Starting at the top of the data and ending with the line that holds "Given: Open the Language selector", transcribe each line exactly; include both ends.
Start of Dataset entries
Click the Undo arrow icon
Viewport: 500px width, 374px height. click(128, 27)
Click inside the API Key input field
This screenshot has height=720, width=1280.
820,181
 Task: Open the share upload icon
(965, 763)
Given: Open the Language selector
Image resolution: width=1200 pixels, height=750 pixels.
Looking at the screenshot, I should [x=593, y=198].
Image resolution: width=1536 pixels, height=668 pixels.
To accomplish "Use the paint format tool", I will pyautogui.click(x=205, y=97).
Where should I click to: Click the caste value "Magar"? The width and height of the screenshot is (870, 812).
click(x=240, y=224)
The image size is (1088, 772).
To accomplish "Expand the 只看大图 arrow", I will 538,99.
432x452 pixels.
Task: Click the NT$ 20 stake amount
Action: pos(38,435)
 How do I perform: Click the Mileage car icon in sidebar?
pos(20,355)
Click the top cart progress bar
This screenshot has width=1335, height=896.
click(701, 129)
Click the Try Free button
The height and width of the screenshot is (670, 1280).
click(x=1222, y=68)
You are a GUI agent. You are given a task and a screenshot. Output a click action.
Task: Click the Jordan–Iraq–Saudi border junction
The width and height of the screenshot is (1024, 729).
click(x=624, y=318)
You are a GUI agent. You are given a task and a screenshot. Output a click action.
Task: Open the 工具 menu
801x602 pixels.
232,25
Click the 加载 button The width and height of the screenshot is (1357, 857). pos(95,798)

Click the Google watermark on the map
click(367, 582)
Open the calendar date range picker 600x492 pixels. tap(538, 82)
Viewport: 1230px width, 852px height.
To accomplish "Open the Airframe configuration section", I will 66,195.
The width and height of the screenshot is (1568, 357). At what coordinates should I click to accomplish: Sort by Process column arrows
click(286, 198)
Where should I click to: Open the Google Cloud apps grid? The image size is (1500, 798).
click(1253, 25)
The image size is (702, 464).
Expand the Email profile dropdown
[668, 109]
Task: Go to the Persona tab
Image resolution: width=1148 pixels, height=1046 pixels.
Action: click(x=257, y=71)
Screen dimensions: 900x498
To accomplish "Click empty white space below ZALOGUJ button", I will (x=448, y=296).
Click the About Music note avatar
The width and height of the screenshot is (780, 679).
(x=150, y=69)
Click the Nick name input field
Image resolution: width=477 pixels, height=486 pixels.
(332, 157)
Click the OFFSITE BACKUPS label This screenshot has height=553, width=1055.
End of Dataset entries
Your solution:
Click the Undo arrow icon
Viewport: 500px width, 374px height. click(128, 27)
Click inside the API Key input field
This screenshot has height=720, width=1280.
820,181
 Task: Open the share upload icon
(965, 763)
Given: Open the Language selector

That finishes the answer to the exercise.